## What this task involves
Rewrite the part that opens with the line containing "The width and" and closes with the line containing "coord(63,36)", changing "sidebar" to "header" and keeping everything else the same. Leave the pictures out of your answer.

## Stored rows
* BEGIN *
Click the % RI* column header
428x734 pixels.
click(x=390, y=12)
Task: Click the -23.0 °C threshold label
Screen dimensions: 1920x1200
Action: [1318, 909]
* END *
* BEGIN *
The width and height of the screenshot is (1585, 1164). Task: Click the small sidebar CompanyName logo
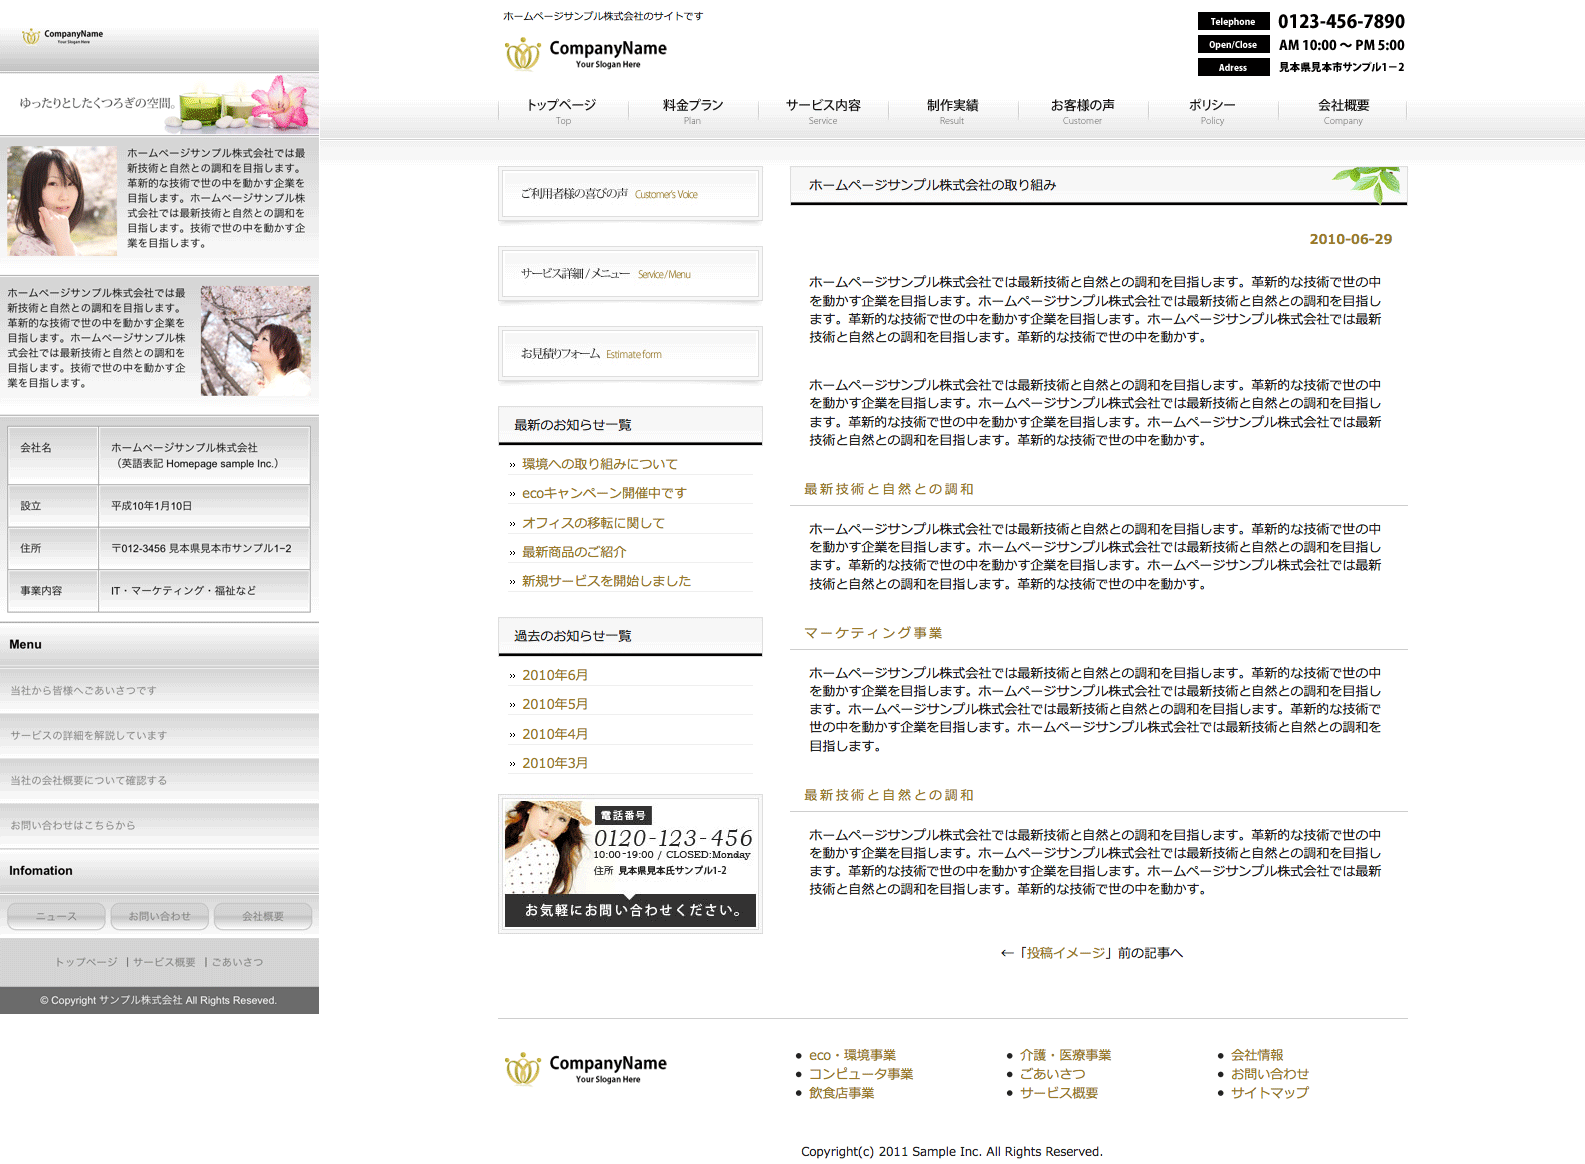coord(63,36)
* END *
## Reply to the exercise
The width and height of the screenshot is (1585, 1164). Task: Click the small header CompanyName logo
coord(63,36)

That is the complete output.